El primer apartamento de Olivia había sido un estudio frente a West End Avenue. A medida que había ido ascendiendo en la escala ejecutiva de B. Altman & Company, había empezado a buscar algo más amplio. Había previsto mudarse a la zona este de Manhattan, pero cuando en Schwab House quedó disponible un apartamento de dos dormitorios, con una vista magnífica sobre el Hudson, se lo quedó encantada. Más adelante, cuando el edificio se convirtió en cooperativa, había comprado la vivienda con mucho gusto, porque de ese modo sentía que realmente tenía una casa. Antes de trasladarse a Manhattan, ella y su madre, Regina, habían vivido en una casita detrás de la vivienda que la familia Gannon poseía en Long Island. Donde su madre había trabajado como ama de llaves.

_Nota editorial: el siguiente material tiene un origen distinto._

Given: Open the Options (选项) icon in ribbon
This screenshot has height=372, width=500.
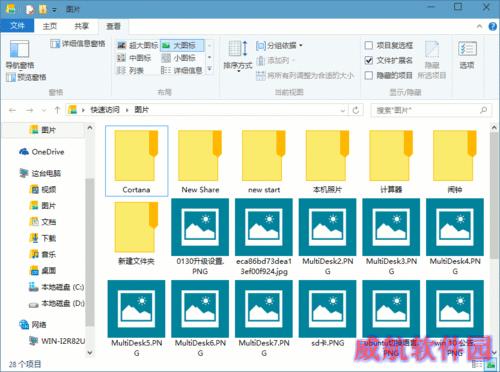Looking at the screenshot, I should [467, 55].
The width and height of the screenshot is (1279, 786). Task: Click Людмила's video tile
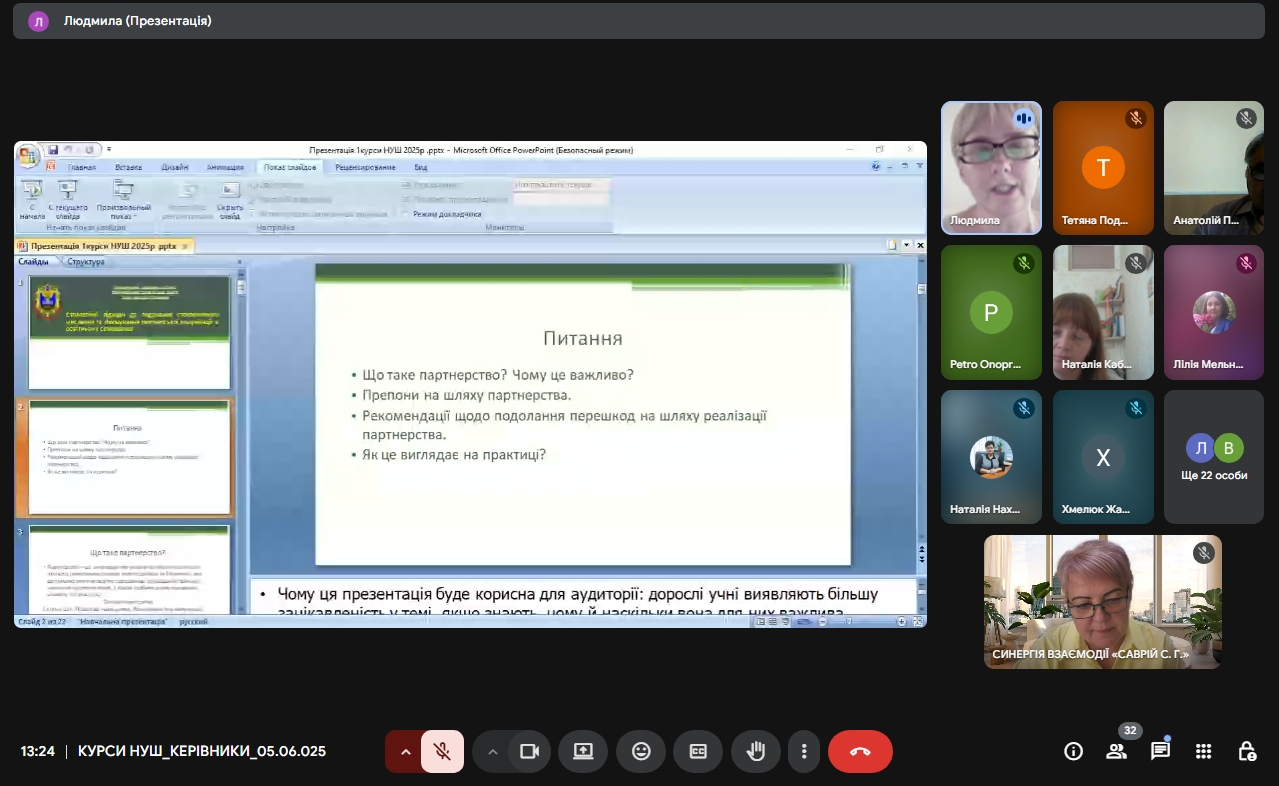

A lo largo de los años, Olivia había reemplazado lenta y cuidadosamente su mobiliario de segunda mano. Autodidacta y con un buen gusto innato, había adquirido buen ojo para el arte y el diseño. Las paredes de color crema de todo el apartamento se convirtieron en el telón de fondo de los cuadros que había comprado en subastas y ventas de bienes. Las alfombras antiguas del salón, el dormitorio y la biblioteca, fueron la paleta a partir de la cual escogió el color de las telas para tapizar algunos muebles y pintar las ventanas.

El efecto global en el visitante que lo veía por primera vez era siempre el mismo. El apartamento era un refugio cálido y confortable, que transmitía una sensación de paz y serenidad.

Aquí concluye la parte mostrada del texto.